= Texto fuente =
--------

Los Tiempos, 16/02/2003; La Razón,
18/02/2003
Cambiar el modelo... de ciudad
Roberto Laserna
Protestas sociales que anticipaban un rechazo al proyecto económico del Gobierno,
aun antes de que fuera explicado y comprendido, un motín policial motivado
inicialmente por demandas gremiales, la insolente travesura de los colegiales
en la plaza Murillo, el oportunismo político de los nuevos caudillos populistas
y los ataques destructivos con saqueos, aparecen unidos en una semana dura.
Aunque coincidieron en tiempo y espacio,
hubo en ese acontecimiento muchas y diversas historias, motivaciones y causas.
El conflicto tiene varios
rostros.
La primera tentación busca fusionarlo todo
en una sola explicación. Simplificamos los hechos para hacerlos comprensibles,
pero así corremos el riesgo de resaltar sólo los aspectos que respaldan lo que
ya sabemos o lo que preferimos creer. Peor aún, a veces nos confunde el
discurso del actor.

--------

= Conjunto de datos =
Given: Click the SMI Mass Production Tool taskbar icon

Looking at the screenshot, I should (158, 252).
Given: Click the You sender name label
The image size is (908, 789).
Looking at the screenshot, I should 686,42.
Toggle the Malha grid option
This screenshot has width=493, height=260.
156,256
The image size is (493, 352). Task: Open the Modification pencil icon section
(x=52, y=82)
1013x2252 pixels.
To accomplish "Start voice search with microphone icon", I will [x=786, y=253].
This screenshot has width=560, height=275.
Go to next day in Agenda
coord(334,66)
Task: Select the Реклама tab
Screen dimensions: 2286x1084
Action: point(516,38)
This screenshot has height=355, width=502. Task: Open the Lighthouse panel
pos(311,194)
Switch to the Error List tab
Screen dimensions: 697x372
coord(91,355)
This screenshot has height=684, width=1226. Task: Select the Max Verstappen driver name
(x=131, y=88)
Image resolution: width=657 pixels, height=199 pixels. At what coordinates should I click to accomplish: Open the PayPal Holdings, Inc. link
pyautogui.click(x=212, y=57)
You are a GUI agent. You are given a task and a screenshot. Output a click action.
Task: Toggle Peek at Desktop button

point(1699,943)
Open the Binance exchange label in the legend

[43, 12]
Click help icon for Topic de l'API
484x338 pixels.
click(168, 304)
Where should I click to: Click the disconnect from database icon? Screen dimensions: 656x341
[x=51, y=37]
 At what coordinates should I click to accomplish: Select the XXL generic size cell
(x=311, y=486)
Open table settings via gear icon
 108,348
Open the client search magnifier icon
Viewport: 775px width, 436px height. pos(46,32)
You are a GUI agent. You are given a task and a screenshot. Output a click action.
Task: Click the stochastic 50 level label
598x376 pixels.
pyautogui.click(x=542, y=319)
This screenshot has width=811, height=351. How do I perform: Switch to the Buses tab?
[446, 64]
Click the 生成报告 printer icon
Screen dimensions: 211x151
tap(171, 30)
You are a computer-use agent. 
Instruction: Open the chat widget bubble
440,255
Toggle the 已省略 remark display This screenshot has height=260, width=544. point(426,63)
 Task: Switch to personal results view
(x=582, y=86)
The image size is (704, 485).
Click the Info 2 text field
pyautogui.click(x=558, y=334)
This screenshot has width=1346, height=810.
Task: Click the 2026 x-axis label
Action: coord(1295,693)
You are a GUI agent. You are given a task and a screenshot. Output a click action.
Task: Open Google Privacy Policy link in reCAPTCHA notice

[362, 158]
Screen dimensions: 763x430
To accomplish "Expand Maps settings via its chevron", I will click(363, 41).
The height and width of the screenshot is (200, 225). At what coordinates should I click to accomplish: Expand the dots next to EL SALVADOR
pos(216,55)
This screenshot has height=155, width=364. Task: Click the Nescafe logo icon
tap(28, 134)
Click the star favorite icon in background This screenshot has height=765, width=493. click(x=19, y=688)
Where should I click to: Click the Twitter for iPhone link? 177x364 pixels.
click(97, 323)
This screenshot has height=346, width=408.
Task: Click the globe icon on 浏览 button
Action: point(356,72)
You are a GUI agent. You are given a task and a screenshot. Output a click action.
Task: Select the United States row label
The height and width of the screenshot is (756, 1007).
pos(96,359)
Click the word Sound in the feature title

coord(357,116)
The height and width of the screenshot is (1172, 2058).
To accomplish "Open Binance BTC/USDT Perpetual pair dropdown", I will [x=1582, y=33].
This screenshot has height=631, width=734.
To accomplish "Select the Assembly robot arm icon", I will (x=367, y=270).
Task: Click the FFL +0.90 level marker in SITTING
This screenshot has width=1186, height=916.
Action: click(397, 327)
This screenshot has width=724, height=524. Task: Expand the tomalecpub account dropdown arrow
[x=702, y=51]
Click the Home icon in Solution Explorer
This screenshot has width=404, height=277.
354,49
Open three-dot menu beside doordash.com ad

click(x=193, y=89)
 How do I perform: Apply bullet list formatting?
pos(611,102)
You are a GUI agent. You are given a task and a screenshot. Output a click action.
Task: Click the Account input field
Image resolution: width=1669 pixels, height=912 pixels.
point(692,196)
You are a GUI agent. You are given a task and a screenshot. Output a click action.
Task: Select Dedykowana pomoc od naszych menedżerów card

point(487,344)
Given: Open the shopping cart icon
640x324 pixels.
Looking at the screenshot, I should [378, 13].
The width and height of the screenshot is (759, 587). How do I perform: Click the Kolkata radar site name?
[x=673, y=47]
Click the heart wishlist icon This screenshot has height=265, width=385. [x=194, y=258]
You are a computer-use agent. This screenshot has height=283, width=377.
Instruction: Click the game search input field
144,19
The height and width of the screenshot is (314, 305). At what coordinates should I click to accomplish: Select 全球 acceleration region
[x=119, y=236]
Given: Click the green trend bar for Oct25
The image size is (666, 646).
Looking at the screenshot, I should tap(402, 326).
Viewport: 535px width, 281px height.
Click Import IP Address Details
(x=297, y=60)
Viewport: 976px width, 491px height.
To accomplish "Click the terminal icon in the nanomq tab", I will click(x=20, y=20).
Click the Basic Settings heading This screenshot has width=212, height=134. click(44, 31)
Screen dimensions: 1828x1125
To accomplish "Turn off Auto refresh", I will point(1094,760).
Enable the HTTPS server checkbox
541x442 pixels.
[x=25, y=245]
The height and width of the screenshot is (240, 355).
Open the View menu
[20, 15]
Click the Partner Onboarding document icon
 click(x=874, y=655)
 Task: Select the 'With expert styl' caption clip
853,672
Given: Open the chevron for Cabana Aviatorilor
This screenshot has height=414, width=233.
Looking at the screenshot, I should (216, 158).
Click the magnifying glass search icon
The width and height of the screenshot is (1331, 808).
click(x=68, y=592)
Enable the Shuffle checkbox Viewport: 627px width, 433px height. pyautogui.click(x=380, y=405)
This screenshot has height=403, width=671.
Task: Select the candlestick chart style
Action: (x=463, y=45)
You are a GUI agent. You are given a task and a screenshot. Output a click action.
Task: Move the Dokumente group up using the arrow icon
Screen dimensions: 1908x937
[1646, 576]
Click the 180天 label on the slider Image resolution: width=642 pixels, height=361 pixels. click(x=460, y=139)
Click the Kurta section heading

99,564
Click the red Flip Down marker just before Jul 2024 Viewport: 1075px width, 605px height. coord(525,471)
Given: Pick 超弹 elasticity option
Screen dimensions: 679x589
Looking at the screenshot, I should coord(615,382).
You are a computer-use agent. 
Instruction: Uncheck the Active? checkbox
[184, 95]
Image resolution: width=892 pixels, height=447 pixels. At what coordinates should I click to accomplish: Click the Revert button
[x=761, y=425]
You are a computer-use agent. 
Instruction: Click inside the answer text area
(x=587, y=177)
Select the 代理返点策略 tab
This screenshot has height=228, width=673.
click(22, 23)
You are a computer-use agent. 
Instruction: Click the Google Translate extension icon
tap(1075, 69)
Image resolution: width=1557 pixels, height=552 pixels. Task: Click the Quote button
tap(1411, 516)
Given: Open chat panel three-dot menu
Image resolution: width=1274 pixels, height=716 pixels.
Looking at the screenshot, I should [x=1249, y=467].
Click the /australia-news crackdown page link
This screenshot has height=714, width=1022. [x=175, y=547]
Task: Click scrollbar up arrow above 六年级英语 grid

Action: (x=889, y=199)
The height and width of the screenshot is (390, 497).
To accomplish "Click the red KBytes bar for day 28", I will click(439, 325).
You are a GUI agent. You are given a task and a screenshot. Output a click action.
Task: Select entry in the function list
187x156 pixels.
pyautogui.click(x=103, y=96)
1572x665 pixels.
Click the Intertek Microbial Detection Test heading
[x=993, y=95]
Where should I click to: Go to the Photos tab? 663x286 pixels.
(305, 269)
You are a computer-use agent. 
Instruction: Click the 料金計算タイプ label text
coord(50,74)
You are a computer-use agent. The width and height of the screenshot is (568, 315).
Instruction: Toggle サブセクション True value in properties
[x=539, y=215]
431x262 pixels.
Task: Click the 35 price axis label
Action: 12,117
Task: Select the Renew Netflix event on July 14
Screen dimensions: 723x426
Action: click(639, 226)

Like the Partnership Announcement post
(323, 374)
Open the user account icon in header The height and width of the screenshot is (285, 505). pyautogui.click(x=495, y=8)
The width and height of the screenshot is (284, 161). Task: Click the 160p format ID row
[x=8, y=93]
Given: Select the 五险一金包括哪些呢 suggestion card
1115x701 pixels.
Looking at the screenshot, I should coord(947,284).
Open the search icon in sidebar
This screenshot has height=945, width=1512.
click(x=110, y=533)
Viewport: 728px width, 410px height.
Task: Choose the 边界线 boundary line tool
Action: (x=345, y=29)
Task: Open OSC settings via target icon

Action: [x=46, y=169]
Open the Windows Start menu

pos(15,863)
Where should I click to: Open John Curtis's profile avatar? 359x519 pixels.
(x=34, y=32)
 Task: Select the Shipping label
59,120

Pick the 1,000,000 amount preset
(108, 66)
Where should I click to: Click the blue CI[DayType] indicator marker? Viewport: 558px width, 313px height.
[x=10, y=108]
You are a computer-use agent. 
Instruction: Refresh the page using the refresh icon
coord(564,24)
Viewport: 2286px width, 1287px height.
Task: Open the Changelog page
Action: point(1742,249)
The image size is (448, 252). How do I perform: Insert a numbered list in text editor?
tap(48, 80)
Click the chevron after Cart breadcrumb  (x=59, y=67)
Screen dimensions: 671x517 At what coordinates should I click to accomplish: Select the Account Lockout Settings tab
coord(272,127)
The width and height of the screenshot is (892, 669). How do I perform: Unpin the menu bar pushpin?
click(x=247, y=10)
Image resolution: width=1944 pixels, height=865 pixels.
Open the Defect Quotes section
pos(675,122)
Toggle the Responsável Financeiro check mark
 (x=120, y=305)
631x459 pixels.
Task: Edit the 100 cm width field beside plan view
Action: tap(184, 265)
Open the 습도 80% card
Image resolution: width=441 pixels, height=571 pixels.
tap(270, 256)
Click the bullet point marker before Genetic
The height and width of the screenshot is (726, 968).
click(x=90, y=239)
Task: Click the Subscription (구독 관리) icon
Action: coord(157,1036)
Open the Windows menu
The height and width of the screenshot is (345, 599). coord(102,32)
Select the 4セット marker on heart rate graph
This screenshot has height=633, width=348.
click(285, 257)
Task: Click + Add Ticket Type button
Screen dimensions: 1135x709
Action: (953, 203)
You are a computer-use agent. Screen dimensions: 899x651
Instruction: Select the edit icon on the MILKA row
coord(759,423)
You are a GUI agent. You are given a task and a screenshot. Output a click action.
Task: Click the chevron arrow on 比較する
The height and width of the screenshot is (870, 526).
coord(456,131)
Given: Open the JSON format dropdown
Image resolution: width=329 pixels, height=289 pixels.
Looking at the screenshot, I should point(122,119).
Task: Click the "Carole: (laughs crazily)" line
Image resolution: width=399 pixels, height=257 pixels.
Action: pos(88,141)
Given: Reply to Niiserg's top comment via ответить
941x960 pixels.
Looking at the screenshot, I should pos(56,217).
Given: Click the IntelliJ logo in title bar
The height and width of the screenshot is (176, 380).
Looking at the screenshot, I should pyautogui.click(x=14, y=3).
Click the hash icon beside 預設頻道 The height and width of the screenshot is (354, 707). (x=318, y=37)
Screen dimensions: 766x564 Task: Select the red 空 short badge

--------

= Tarea por realizar =
Escriba la continuación del texto fuente sobre la semana de conflictos sociales, a partir de su última oración.

= Resultado =
Los hechos deben desagregarse para
comprender su compleja trama e identificar lo que los une y lo que los
diferencia. Reducirlo todo al proyecto de impuestos que el Gobierno había
anunciado que mandaría al Congreso es nublar el análisis con la mayor
simplicidad. El impuesto no había sido aprobado, no afectó todavía a nadie y en
caso de aprobarse tampoco iba a afectar a la mayor parte de los grupos que se
pronunciaron en contra. Además, era sólo una de las caras del proyecto del Gobierno.
La otra, que muchos se empeñaron en ocultar, tenía que ver con el mantenimiento
del empleo en los sectores de educación y salud y el aumento de la inversión
pública para reactivar la economía.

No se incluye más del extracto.